**What the exercise asks:** Restate word for word the lines below, from the one containing "Task: Disable Mornemorkal" through the final line, with no pictures included.
-- Opening Marker --
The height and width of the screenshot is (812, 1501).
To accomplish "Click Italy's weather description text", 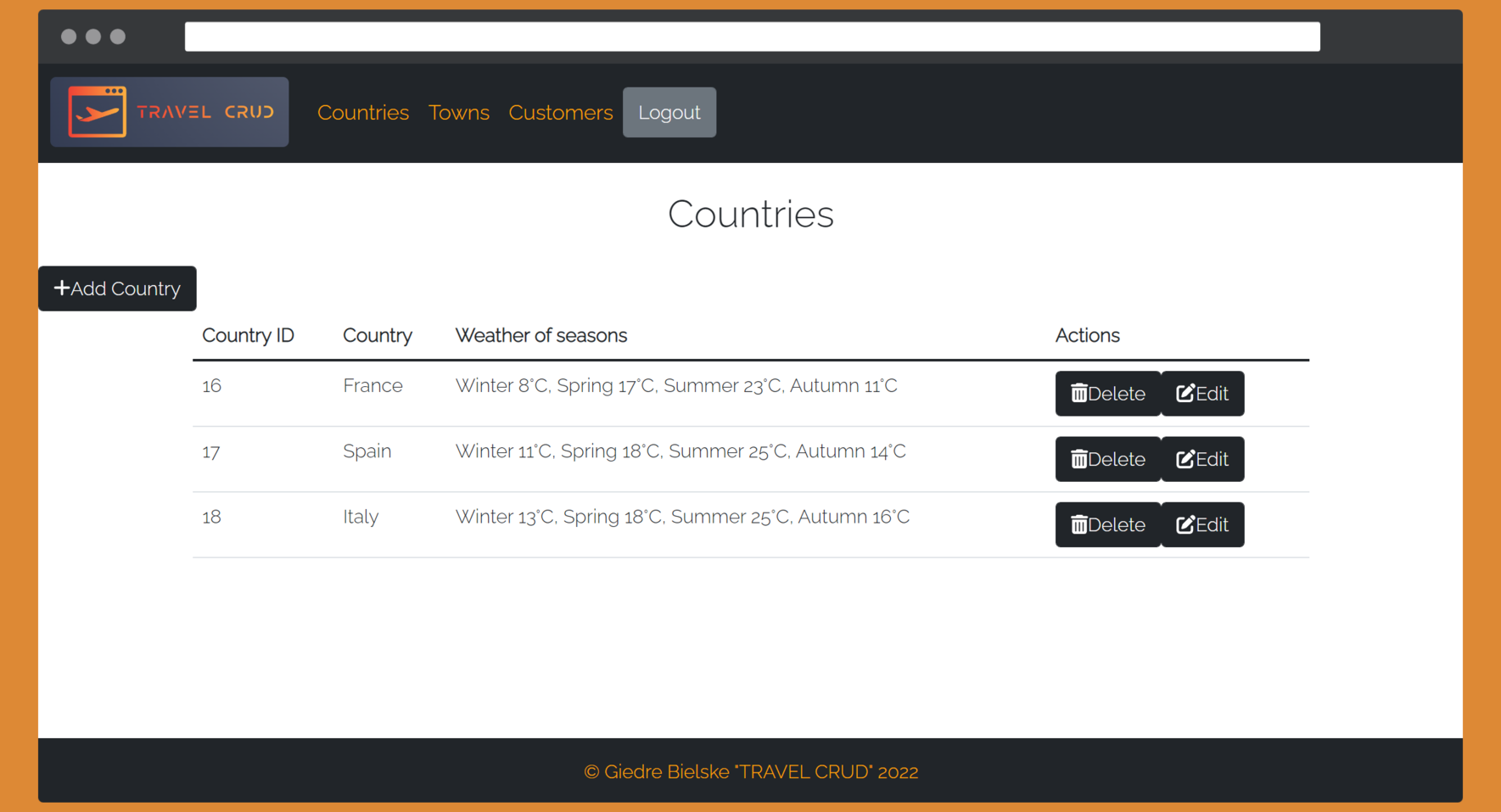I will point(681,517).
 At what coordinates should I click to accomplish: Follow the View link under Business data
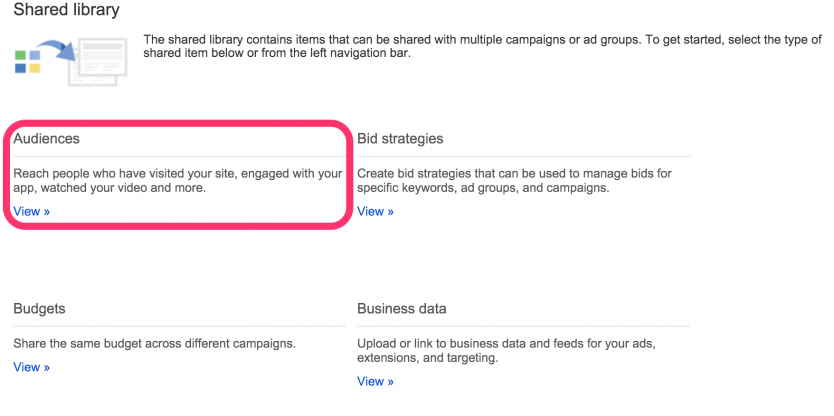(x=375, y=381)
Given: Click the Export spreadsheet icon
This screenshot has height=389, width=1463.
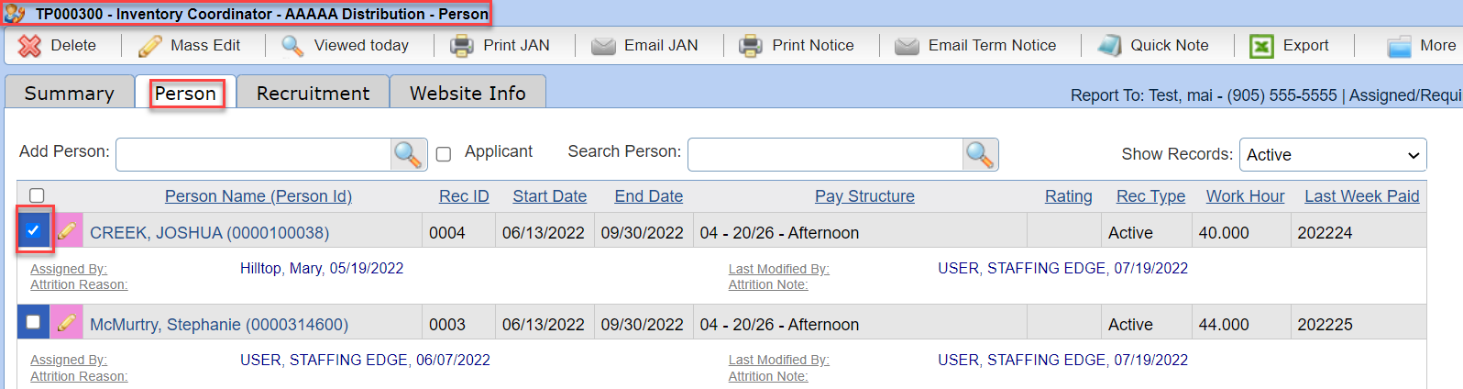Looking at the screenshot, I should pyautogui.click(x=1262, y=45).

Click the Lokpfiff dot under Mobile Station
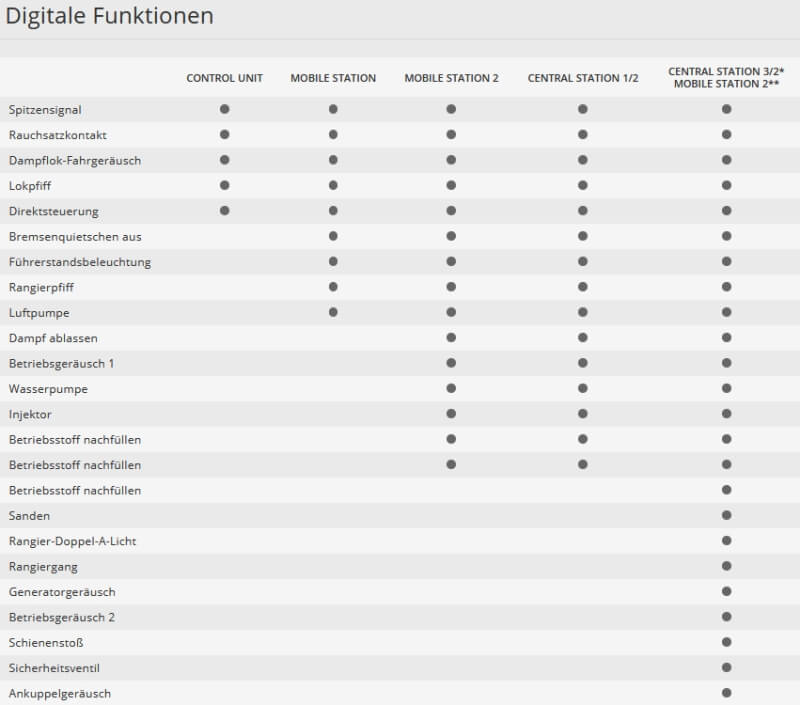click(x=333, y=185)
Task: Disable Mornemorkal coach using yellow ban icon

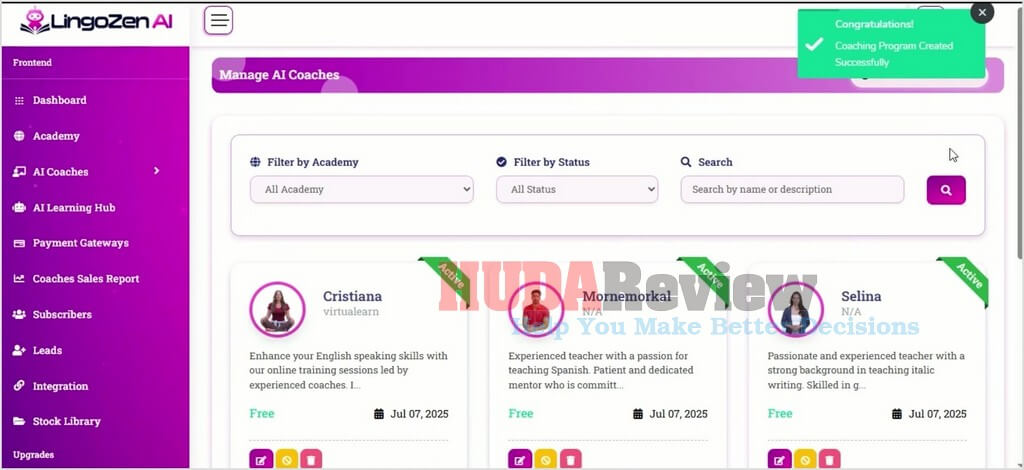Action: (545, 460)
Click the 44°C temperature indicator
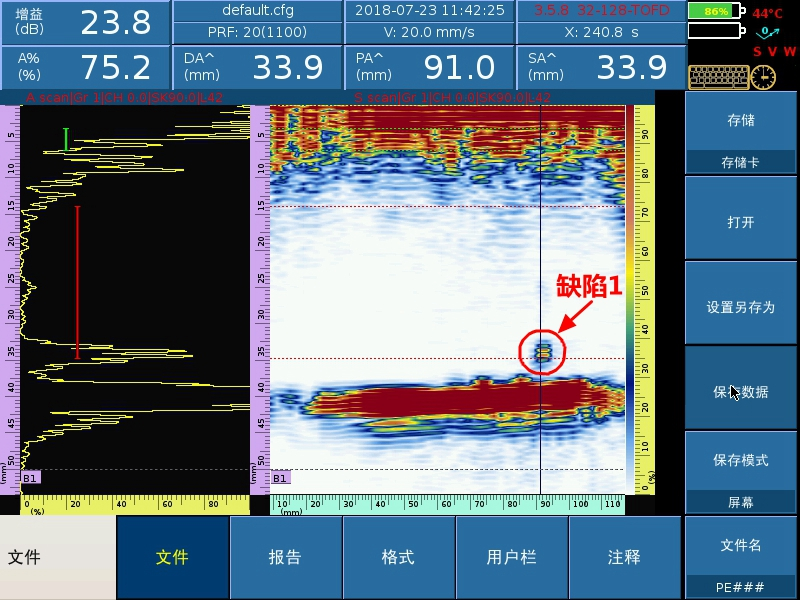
-- Closing Marker --
**Solved exercise:**
Task: Disable Mornemorkal coach using yellow ban icon

Action: (545, 460)
Click the 44°C temperature indicator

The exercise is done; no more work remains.